WORK REQUIRED - Your reply should hold every record exactly as given, with no pictures in it.

(Dataset entries)
# # # #
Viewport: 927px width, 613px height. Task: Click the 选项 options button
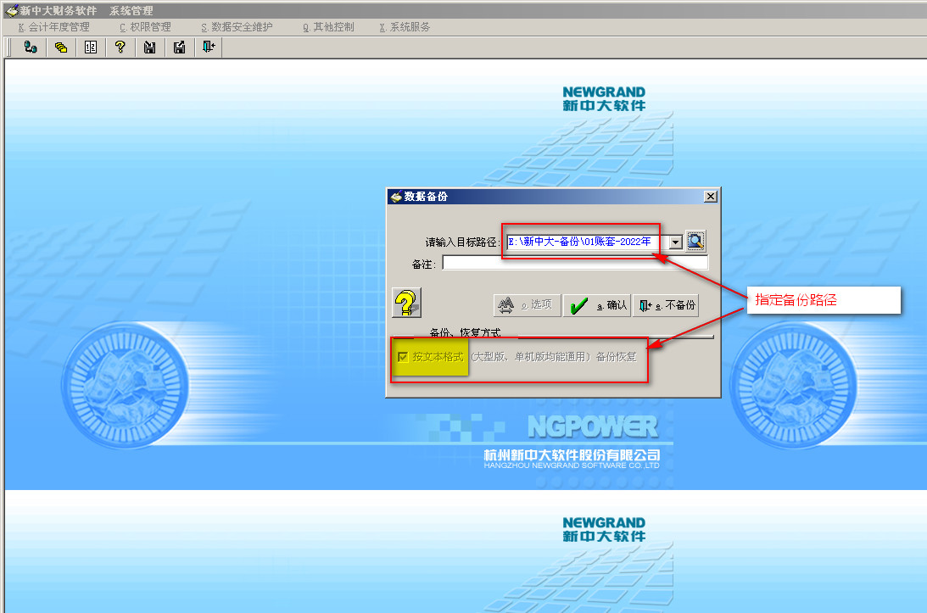coord(527,305)
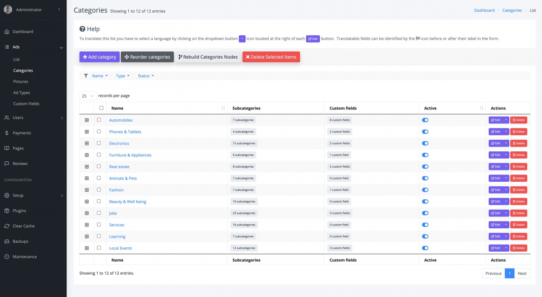Toggle the Active switch for Automobiles
The width and height of the screenshot is (542, 297).
pyautogui.click(x=425, y=120)
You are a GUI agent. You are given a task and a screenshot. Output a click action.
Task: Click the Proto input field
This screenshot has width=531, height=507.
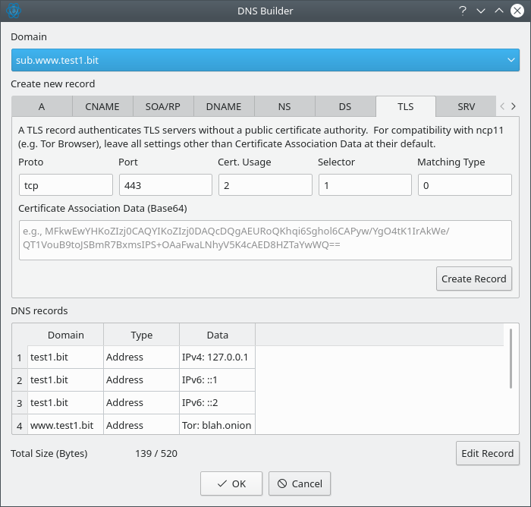(65, 184)
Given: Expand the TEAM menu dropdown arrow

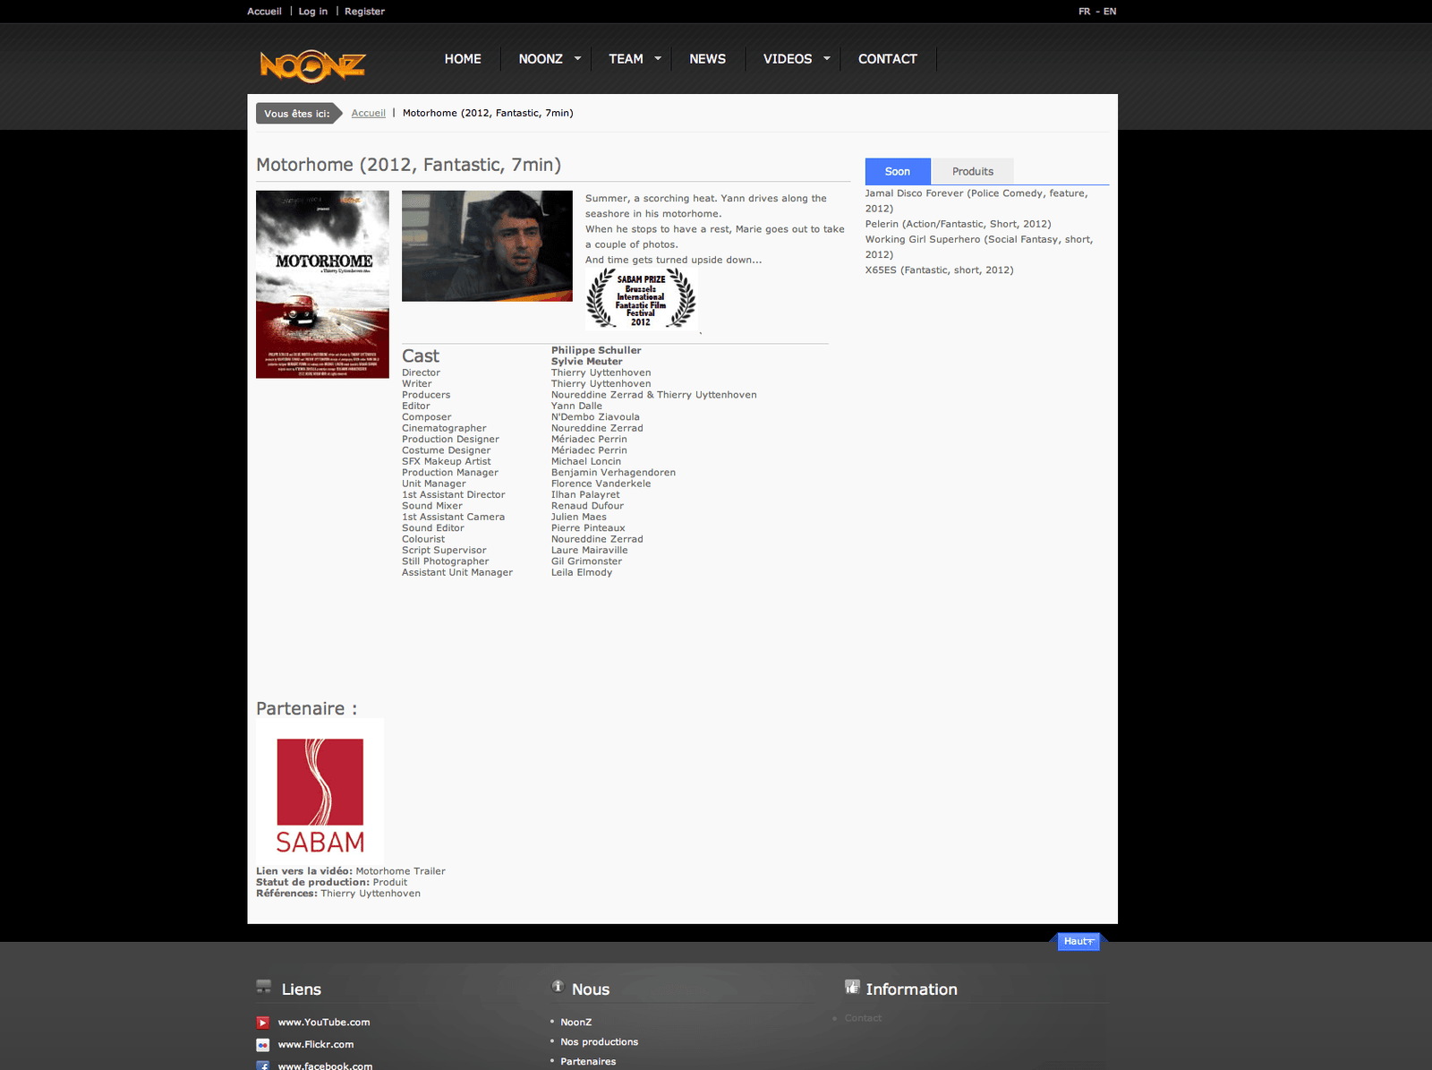Looking at the screenshot, I should pos(658,59).
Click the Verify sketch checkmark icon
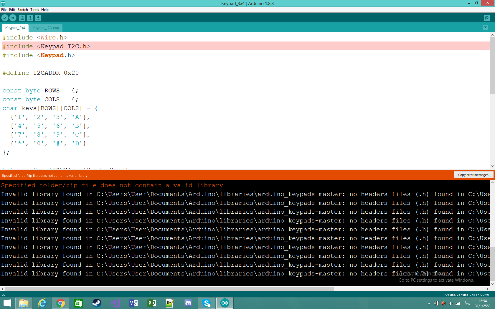 pos(5,18)
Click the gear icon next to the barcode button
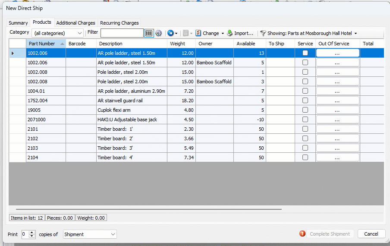390x246 pixels. 159,33
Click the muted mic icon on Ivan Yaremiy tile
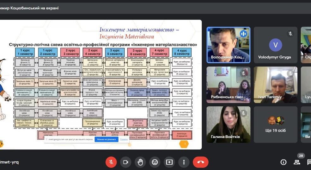 coord(290,73)
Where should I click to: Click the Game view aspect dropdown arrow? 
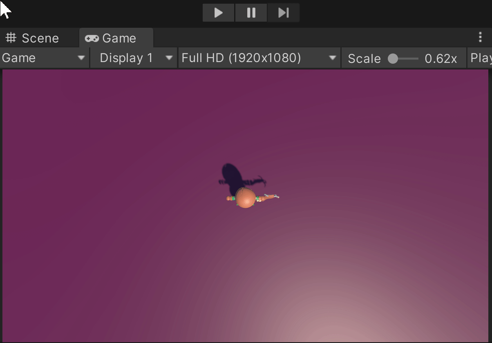[x=332, y=58]
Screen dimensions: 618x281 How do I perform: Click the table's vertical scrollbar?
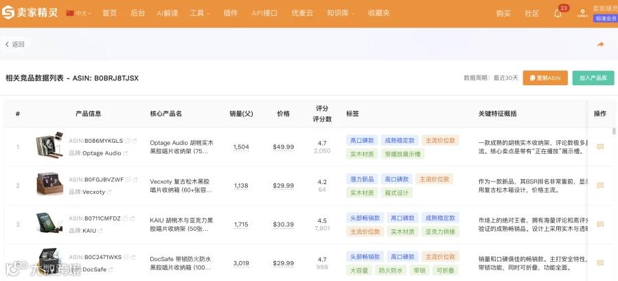(614, 131)
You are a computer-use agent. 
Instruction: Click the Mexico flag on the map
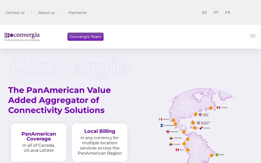160,119
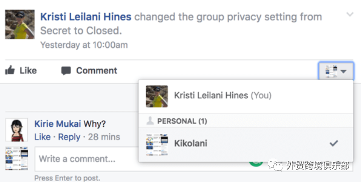
Task: Open Kristi Leilani Hines's profile photo on the post
Action: pyautogui.click(x=20, y=25)
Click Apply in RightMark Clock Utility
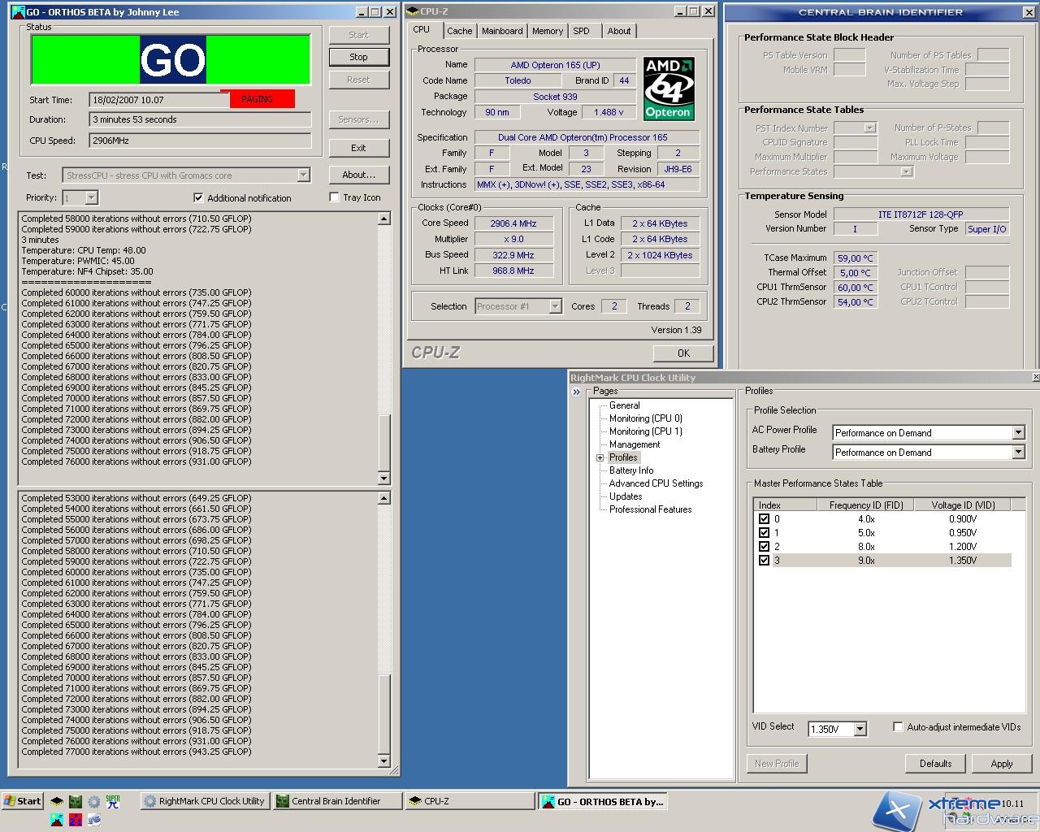This screenshot has height=832, width=1040. pyautogui.click(x=1001, y=764)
# # # #
EXERCISE RESULT -
Viewport: 927px width, 613px height. Task: Click the 选项 options button
coord(527,305)
Toggle the Active switch for Automobiles
The width and height of the screenshot is (542, 297).
pyautogui.click(x=425, y=120)
You are a GUI agent. You are given a task and a screenshot. Output a click action.
Task: Click the Proto input field
This screenshot has width=531, height=507.
(65, 184)
Given: Expand the TEAM menu dropdown arrow

Looking at the screenshot, I should pos(658,59).
Click the Verify sketch checkmark icon
 pos(5,18)
Click the gear icon next to the barcode button
390x246 pixels. 159,33
Click the muted mic icon on Ivan Yaremiy tile
 coord(290,73)
Where should I click to: Click the Game view aspect dropdown arrow? 
[x=332, y=58]
Screen dimensions: 618x281 How do I perform: Click the table's vertical scrollbar?
(614, 131)
You are a computer-use agent. 
Instruction: Click the Mexico flag on the map
160,119
Task: Open Kristi Leilani Hines's profile photo on the post
Action: pyautogui.click(x=20, y=25)
Click Apply in RightMark Clock Utility
This screenshot has height=832, width=1040. pyautogui.click(x=1001, y=764)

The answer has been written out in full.